BEGIN Rows

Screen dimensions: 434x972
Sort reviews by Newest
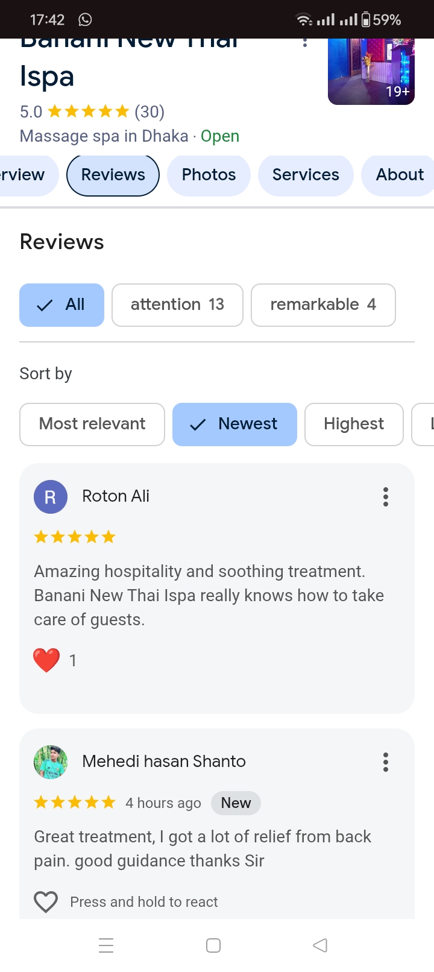(234, 424)
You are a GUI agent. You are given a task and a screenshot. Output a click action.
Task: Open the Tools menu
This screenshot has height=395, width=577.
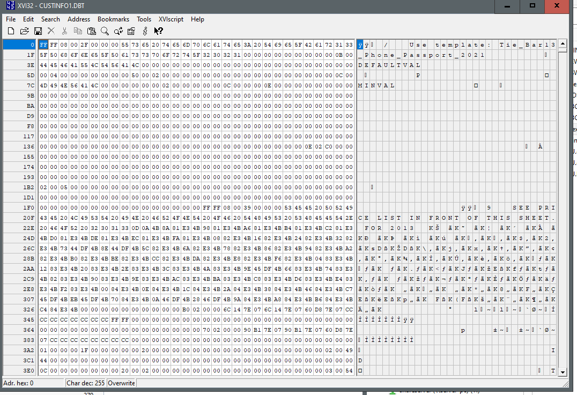tap(144, 19)
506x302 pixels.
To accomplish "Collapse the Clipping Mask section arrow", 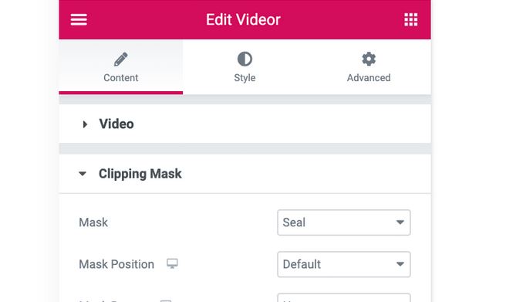I will point(83,174).
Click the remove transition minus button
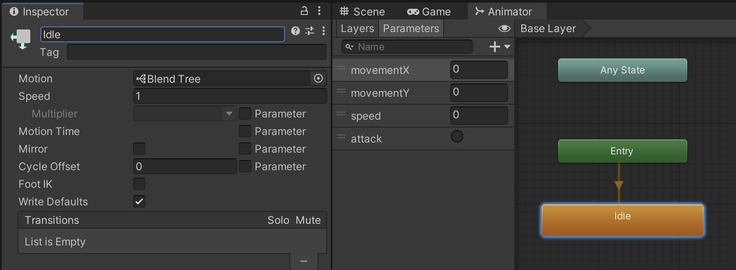The width and height of the screenshot is (736, 270). [x=304, y=261]
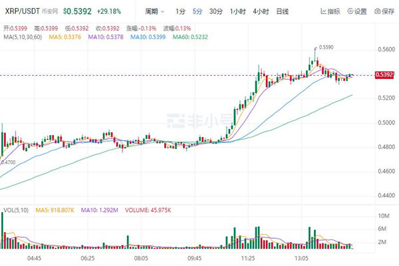Switch to 1小时 interval
399x266 pixels.
(x=237, y=11)
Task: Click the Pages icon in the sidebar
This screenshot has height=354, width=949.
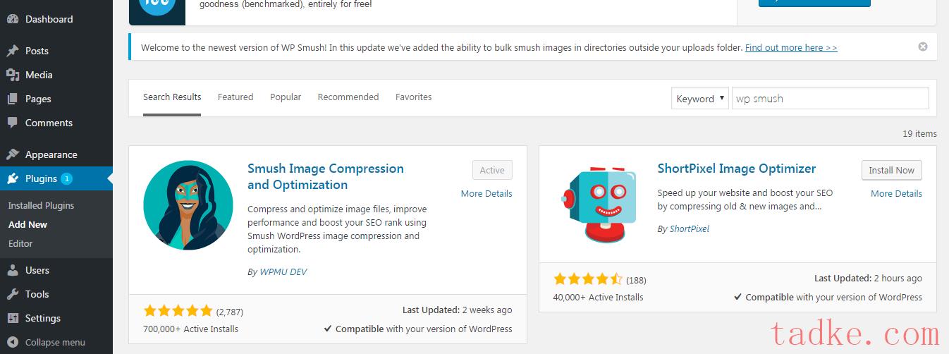Action: click(13, 99)
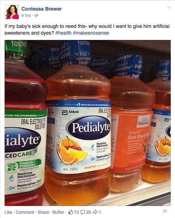Open Contessa Brewer's profile name link
Screen dimensions: 175x218
point(42,9)
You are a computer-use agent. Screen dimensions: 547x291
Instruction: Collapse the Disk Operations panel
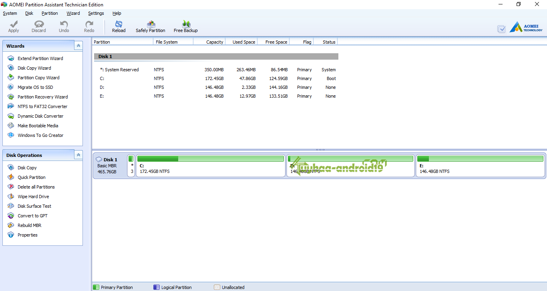click(x=78, y=155)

END Rows

Written request: Rewrite the rows from the line containing "You are a computer-use" through the end of the rows as a two-column CSV with the headers instruction and action. Put each request's text and its answer in their own quoted fields, replace line breaks with spaces, and leave out the pictures.

The response:
instruction,action
"You are a computer-use agent. Screen dimensions: 547x291 Instruction: Collapse the Disk Operations panel","click(x=78, y=155)"